*Fragmento seleccionado*.
§

Es todo un déjà vu. Cuando se aprobó la primera ley de protección de datos, la LOPD, los partidos y las organizaciones de consumidores manifestaron su satisfacción porque los ciudadanos de a pie habíamos quedado protegidos de las malvadas empresas que querían, criminales ellas, venderles sus productos.
Pocos llamamos la atención sobre el hecho de que las Administraciones se iban de rositas en la citada ley. Meter una tarjeta de visita en una agenda electrónica sin permiso de quien te la había dado podía ser causa de expediente y multa y, sin embargo, las administraciones podían captar nuestros datos a su antojo, por personales que fuesen.
El absurdo llegó al máximo cuando se alcanzó un punto en el que a los juicios, por ejemplo de divorcio, no se podían aportar los datos de la nómina de los cónyuges porque supuestamente eran de carácter personal (no bromeo), hasta que el poder judicial parece que puso coto a semejante disparate.

§

Devuelve sin cambios el pasaje del fragmento sobre la ley de protección de datos que empieza en "Es todo un déjà" y termina en "venderles sus productos.". El listado no interviene en este ejercicio.

(Datos de posición de palabras y elementos)
§

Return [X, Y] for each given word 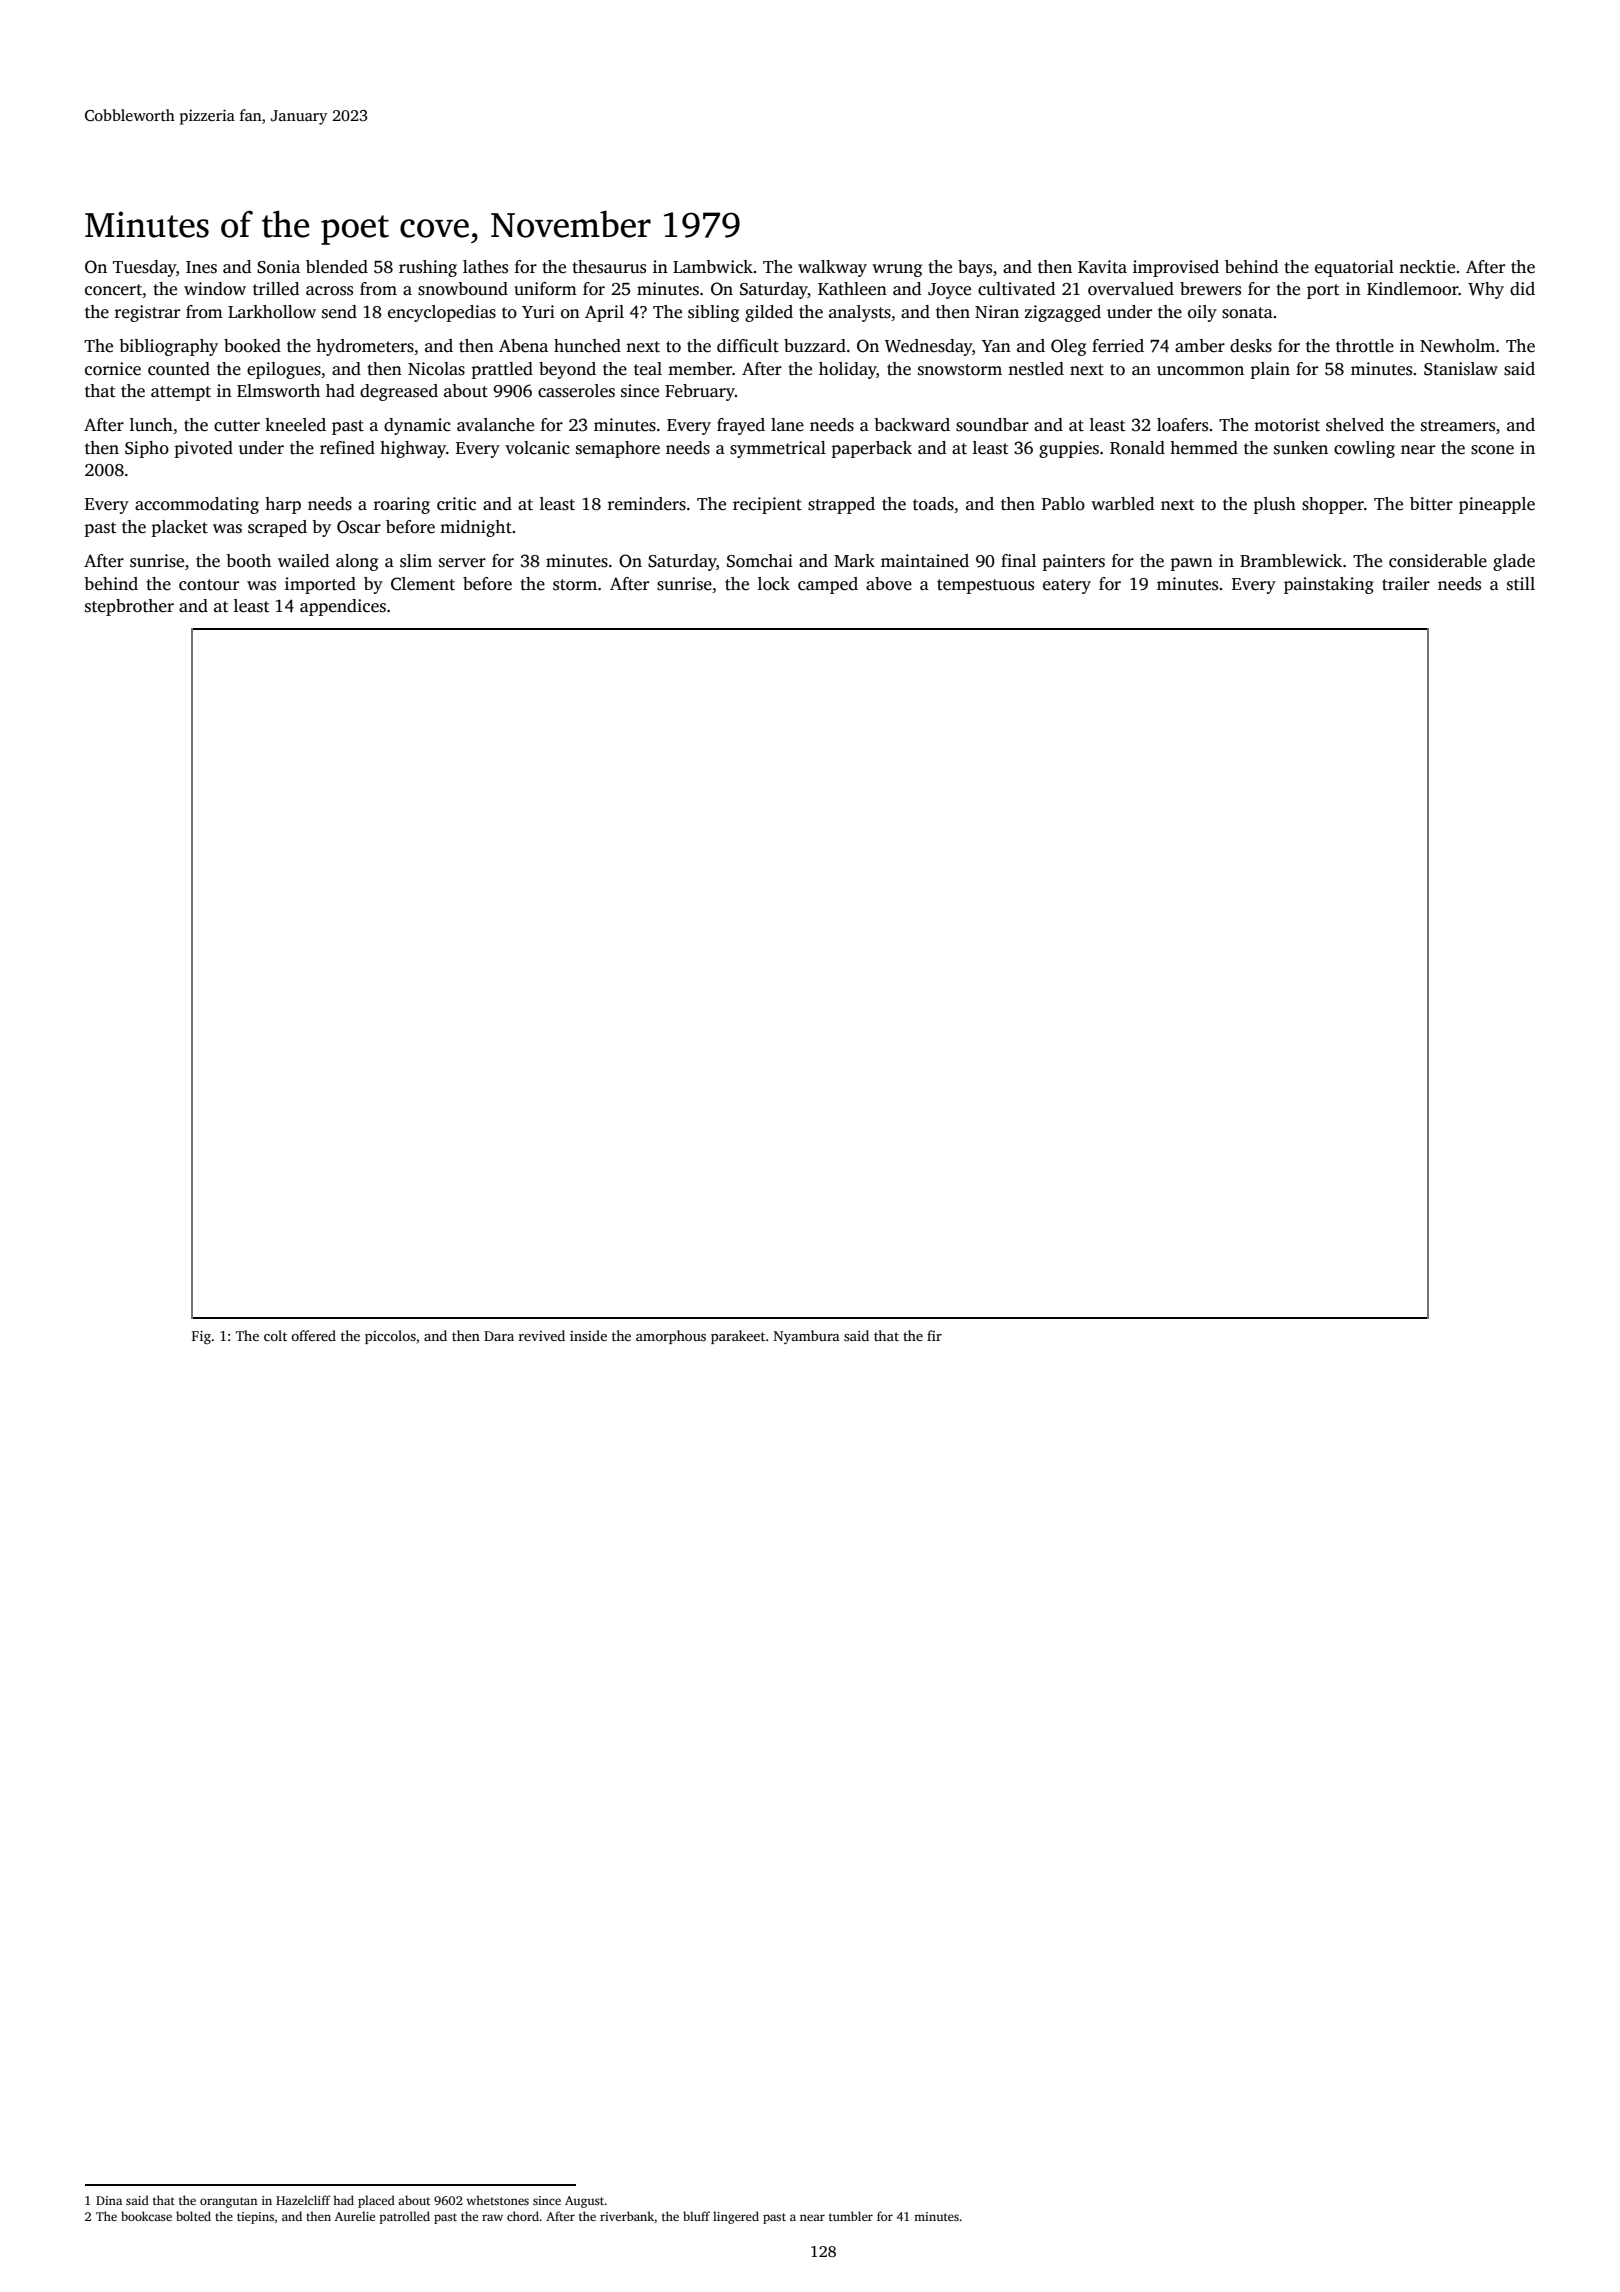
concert [113, 290]
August [584, 2202]
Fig [201, 1337]
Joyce [949, 291]
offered [313, 1335]
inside [588, 1335]
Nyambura [807, 1337]
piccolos [390, 1337]
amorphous [671, 1337]
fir [934, 1335]
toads [933, 504]
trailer [1406, 584]
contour [209, 585]
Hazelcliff [303, 2200]
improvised [1176, 268]
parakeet [738, 1337]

§

*Resultado de la tarea*.
Es todo un déjà vu. Cuando se aprobó la primera ley de protección de datos, la LOPD, los partidos y las organizaciones de consumidores manifestaron su satisfacción porque los ciudadanos de a pie habíamos quedado protegidos de las malvadas empresas que querían, criminales ellas, venderles sus productos.